» **Directions**: Transcribe the data below verbatim from the line with "Instruction: Click the RCP panel color bar" to the line with "Given: Select the 12h time range". Include both of those lines.
(Available records)
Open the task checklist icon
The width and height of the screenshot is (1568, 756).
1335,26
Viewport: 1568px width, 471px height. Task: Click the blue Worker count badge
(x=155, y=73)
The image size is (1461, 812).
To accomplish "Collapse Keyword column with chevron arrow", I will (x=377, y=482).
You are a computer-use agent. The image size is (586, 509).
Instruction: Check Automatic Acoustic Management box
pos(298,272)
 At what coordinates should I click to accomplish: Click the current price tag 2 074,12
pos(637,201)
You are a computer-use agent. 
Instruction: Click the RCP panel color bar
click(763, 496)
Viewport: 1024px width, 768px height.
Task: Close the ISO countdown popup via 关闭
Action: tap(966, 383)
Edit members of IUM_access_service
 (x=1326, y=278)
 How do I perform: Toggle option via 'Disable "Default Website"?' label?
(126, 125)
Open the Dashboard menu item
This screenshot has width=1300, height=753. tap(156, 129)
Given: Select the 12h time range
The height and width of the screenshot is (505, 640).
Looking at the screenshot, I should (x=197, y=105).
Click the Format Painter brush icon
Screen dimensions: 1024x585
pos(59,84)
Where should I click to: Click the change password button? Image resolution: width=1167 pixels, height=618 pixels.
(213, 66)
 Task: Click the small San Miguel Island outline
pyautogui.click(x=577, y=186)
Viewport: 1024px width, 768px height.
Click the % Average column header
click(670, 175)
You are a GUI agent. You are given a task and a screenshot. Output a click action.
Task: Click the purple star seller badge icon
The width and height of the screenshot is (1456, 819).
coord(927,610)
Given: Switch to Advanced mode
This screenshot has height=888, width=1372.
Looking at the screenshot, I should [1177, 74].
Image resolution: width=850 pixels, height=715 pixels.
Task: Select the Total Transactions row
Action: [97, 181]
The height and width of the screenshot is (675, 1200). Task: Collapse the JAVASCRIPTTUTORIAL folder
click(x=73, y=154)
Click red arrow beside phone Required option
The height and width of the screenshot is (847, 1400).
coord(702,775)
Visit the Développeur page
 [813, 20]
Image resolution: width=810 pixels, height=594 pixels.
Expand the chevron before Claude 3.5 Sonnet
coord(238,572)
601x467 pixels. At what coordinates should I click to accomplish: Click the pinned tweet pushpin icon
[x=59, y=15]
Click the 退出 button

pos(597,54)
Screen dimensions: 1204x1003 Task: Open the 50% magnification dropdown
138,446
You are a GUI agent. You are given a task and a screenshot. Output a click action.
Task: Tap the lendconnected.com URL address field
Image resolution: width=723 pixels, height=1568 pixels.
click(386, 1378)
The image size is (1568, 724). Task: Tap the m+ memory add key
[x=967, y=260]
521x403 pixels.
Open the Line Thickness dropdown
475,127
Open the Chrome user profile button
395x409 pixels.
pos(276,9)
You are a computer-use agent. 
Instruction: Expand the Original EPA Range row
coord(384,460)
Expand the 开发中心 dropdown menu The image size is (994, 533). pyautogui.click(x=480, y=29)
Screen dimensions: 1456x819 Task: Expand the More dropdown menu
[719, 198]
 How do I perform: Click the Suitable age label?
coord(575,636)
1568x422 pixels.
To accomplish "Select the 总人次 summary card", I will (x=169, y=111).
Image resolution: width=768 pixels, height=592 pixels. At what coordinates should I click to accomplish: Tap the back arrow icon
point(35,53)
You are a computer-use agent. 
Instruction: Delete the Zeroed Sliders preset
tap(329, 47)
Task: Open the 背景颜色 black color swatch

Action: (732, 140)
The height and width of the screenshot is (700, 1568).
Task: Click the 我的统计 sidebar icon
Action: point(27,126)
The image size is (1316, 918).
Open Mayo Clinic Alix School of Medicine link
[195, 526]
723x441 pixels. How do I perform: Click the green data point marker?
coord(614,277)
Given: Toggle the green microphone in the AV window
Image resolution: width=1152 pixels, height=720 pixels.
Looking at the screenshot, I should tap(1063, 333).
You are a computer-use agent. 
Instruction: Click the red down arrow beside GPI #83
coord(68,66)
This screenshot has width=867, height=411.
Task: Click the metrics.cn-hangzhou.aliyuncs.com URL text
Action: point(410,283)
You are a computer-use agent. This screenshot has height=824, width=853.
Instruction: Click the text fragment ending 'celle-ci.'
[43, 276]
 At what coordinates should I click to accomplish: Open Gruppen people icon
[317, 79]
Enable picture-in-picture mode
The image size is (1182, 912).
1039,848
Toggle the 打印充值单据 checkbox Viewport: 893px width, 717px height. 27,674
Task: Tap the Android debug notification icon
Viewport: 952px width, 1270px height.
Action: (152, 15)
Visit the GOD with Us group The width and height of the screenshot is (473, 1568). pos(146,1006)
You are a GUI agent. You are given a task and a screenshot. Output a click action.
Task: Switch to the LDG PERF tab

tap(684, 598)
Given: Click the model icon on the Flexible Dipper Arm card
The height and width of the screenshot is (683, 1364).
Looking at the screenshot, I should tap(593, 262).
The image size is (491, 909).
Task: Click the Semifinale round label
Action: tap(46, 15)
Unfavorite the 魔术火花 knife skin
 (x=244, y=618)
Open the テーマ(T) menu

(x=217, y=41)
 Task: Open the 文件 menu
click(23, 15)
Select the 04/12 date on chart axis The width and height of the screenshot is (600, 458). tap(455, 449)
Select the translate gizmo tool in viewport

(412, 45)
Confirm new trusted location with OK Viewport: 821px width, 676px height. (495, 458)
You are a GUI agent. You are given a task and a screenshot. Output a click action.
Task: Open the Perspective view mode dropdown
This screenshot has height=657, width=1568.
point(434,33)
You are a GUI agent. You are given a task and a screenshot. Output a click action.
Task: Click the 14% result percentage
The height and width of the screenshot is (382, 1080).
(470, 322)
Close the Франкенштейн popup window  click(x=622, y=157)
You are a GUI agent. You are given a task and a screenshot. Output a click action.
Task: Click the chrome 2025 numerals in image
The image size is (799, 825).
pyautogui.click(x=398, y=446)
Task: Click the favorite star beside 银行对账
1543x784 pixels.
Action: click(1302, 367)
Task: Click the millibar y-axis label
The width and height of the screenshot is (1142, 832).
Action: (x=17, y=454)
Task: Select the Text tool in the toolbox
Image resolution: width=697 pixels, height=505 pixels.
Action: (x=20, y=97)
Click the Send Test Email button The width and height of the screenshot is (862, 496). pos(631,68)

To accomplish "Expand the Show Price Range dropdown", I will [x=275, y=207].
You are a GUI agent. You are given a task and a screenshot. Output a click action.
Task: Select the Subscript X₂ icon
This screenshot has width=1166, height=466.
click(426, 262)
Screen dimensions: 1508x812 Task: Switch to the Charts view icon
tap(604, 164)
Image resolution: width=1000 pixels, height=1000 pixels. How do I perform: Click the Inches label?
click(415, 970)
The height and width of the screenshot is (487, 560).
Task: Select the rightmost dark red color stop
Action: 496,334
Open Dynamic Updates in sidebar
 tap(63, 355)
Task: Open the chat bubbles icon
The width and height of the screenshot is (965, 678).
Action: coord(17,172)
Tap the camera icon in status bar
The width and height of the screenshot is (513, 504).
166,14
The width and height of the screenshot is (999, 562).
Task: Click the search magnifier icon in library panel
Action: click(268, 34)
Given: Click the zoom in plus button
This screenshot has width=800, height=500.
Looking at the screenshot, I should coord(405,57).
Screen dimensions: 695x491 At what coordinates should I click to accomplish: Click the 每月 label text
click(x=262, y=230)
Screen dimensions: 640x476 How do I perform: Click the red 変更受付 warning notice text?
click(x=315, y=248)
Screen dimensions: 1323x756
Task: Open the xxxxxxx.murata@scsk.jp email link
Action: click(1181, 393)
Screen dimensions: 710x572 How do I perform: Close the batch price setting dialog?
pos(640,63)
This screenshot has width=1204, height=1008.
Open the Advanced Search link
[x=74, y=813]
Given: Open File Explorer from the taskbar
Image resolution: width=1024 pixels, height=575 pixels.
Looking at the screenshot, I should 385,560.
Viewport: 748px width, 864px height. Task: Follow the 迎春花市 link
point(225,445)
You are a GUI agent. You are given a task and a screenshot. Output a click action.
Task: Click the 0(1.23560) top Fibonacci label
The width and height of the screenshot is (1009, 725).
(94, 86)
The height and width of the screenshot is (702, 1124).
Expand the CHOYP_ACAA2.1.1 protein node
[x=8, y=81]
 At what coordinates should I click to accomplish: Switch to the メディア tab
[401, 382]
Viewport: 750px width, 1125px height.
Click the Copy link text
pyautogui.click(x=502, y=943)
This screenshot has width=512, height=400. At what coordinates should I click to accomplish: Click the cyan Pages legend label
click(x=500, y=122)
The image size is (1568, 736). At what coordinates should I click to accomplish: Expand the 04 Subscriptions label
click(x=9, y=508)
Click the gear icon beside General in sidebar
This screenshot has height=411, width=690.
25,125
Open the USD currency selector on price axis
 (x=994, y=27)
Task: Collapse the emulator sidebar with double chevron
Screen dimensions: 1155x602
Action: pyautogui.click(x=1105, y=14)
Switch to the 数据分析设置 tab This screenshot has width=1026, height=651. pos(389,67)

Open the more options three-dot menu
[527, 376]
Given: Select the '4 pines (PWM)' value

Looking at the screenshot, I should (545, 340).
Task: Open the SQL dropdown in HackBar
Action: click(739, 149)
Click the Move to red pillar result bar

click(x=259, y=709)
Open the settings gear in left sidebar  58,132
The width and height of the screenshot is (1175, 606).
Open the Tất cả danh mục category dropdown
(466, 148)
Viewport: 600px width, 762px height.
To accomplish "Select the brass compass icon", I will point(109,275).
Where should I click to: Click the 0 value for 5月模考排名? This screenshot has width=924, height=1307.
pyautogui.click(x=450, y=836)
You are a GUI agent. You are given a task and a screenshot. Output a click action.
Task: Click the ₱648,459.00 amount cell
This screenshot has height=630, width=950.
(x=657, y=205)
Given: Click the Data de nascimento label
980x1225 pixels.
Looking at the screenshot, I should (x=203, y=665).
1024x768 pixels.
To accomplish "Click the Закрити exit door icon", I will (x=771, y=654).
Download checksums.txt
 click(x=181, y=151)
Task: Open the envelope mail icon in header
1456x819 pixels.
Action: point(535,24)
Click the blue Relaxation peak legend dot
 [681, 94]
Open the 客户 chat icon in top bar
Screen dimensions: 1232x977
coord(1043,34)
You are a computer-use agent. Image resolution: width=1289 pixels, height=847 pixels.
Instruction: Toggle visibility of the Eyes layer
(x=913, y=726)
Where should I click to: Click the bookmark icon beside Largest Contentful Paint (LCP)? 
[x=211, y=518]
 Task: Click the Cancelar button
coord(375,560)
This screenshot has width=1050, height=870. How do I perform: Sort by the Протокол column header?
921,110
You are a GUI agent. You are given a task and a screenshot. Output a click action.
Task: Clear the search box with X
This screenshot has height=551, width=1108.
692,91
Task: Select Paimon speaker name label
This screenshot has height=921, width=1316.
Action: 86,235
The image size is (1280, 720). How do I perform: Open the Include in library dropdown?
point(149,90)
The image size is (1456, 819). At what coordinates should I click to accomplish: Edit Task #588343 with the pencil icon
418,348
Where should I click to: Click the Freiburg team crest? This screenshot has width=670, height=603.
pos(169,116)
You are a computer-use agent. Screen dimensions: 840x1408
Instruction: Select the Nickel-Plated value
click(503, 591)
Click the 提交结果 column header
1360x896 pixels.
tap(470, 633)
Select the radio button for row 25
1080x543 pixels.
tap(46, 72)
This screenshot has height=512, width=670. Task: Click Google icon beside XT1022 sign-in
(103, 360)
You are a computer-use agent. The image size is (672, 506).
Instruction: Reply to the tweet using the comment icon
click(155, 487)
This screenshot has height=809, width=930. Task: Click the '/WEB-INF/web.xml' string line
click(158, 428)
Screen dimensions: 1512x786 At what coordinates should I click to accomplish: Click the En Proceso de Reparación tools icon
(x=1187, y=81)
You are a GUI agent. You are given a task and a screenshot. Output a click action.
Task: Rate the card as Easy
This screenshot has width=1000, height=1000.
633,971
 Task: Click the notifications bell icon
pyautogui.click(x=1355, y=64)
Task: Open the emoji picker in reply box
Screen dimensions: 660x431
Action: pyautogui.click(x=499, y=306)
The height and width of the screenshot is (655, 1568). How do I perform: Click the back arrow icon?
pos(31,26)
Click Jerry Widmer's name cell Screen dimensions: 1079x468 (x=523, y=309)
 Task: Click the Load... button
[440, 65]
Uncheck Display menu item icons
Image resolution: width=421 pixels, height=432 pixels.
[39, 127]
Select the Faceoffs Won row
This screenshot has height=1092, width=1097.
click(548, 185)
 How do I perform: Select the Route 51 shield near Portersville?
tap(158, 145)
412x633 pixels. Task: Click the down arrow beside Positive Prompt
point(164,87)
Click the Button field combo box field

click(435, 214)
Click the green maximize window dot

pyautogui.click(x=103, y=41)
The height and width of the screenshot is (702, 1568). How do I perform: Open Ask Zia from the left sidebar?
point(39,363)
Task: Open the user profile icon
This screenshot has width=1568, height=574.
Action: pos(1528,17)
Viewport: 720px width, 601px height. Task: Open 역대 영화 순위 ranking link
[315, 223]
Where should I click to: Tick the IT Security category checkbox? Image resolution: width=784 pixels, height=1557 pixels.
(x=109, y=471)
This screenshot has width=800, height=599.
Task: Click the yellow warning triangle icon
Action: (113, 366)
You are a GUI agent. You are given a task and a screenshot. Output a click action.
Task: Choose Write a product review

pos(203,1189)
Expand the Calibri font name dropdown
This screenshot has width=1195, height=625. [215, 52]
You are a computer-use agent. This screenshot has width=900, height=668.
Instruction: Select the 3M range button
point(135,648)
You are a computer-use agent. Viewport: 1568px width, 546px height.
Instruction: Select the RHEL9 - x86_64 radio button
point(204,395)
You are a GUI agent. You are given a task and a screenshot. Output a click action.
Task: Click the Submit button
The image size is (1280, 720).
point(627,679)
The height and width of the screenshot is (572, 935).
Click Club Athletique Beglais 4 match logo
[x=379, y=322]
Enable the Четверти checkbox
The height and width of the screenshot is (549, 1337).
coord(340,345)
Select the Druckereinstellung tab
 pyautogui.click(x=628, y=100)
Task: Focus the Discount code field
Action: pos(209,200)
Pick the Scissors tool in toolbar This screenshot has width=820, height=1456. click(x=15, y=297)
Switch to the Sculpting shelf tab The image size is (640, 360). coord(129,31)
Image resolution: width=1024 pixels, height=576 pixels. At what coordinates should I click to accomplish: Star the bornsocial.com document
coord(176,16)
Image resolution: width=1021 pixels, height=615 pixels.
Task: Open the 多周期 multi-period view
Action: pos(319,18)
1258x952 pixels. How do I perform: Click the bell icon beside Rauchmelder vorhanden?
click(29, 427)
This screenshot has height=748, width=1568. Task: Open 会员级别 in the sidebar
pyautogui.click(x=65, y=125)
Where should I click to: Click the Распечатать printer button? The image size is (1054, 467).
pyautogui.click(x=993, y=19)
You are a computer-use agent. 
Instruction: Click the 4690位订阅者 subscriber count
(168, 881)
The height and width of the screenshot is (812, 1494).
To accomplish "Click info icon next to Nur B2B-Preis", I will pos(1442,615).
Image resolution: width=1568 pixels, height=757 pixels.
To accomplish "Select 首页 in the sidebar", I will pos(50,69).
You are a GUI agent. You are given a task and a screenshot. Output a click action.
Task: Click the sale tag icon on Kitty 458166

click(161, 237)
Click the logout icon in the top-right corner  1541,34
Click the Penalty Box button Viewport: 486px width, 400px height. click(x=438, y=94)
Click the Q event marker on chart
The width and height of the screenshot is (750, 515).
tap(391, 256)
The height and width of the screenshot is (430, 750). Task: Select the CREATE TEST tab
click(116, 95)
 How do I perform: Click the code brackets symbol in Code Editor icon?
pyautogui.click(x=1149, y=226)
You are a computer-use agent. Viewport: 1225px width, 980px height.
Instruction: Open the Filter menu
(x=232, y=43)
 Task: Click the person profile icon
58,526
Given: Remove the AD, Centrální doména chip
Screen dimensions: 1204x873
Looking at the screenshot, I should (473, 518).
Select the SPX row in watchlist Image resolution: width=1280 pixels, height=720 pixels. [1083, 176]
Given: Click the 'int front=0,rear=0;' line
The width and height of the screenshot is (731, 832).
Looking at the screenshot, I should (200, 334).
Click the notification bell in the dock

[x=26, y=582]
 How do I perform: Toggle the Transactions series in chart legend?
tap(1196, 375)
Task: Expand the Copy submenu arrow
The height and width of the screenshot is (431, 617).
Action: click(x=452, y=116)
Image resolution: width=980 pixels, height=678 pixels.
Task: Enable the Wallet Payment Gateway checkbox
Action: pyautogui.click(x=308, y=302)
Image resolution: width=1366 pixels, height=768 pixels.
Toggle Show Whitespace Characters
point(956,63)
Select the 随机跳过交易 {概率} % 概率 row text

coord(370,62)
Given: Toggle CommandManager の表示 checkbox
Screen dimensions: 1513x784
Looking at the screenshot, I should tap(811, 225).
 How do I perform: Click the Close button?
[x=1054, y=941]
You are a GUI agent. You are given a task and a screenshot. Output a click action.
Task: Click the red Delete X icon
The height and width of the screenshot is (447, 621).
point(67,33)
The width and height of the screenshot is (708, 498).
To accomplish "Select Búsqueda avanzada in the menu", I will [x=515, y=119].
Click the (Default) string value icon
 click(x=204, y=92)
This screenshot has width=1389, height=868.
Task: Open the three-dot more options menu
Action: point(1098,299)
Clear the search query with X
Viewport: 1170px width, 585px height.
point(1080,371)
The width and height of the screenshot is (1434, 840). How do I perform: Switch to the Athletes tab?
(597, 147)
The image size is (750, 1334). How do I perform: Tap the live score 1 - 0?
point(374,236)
(End Available records)
» **Final answer**:
Instruction: Click the RCP panel color bar
click(763, 496)
Viewport: 1024px width, 768px height.
Task: Close the ISO countdown popup via 关闭
Action: tap(966, 383)
Edit members of IUM_access_service
 (x=1326, y=278)
 How do I perform: Toggle option via 'Disable "Default Website"?' label?
(126, 125)
Open the Dashboard menu item
This screenshot has width=1300, height=753. tap(156, 129)
Given: Select the 12h time range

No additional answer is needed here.